- Origin: Sheffield, England
- Genres: Ambient; dance;
- Years active: 1997–present
- Label: Just Music
- Members: Glenn Gregory; Keith Lowndes;
- Website: honeyroot.com

= Honeyroot =

Ambient dance collaboration between Glenn Gregory and Keith Lowndes

Honeyroot is an ambient dance collaboration between Glenn Gregory and Keith Lowndes, signed to the independent record label Just Music.

==Career==
The project had its origins in the 1997 album Skyscraping by ABC. As ABC was essentially Martin Fry, after the departure of founding member Mark White, Lowndes and fellow Sheffield native Gregory of Heaven 17, were brought in for co-songwriting duties on the album.

Lowndes and Gregory's first album, Sound Echo Location, was released in the UK and Australia in 2003 and in the US in 2004.

Honeyroot reached the UK Singles Chart in May 2005 with their ambient cover version of the Joy Division song "Love Will Tear Us Apart", which also appeared in the Scottish film, Red Road. 2006 saw an online only release entitled "EP1".

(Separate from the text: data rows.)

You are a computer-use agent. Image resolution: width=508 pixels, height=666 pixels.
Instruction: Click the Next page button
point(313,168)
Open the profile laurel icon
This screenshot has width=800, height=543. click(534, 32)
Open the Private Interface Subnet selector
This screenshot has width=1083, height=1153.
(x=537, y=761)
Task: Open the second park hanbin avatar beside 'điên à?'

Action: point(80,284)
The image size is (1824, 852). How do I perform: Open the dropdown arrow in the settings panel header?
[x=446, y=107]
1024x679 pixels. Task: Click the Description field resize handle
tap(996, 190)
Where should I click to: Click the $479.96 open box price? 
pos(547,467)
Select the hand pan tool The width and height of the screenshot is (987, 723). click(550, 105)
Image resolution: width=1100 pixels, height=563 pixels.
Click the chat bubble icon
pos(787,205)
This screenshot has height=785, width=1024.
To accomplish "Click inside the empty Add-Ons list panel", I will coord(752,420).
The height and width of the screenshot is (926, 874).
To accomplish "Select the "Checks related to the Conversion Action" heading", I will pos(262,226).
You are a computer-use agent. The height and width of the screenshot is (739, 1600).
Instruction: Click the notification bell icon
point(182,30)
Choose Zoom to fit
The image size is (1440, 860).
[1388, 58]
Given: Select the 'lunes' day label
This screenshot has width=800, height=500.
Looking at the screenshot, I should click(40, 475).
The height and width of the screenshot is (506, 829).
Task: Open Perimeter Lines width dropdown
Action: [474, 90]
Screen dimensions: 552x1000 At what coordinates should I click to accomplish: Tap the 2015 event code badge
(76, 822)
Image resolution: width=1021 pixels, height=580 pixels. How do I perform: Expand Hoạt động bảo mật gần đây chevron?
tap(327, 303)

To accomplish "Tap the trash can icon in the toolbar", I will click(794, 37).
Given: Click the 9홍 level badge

The Sun Will Come (2007) featured two singles, the double A-sided "Nobody Loves You (The Way I Do)" b/w "Heavy Drops" and "Where I Belong". Though known primarily as the front man for Heaven 17, Glenn Gregory sings on just two tracks on The Sun Will Come; leaving remaining vocal duties to a variety of female singers including Briony Greenhill ("Nobody Loves You"), Kim Richey, Kerry Shaw, Elsie Wooley and Lindsay Crisp.

==Discography==
===Albums===
- Sound Echo Location (2005), Just Music
- The Sun Will Come (2007), Just Music

===Singles===
- "Love Will Tear Us Apart" (2005) - UK #70
- "Nobody Loves You (The Way I Do)" / "Heavy Drops" (2010), Just Music
- "Where I Belong"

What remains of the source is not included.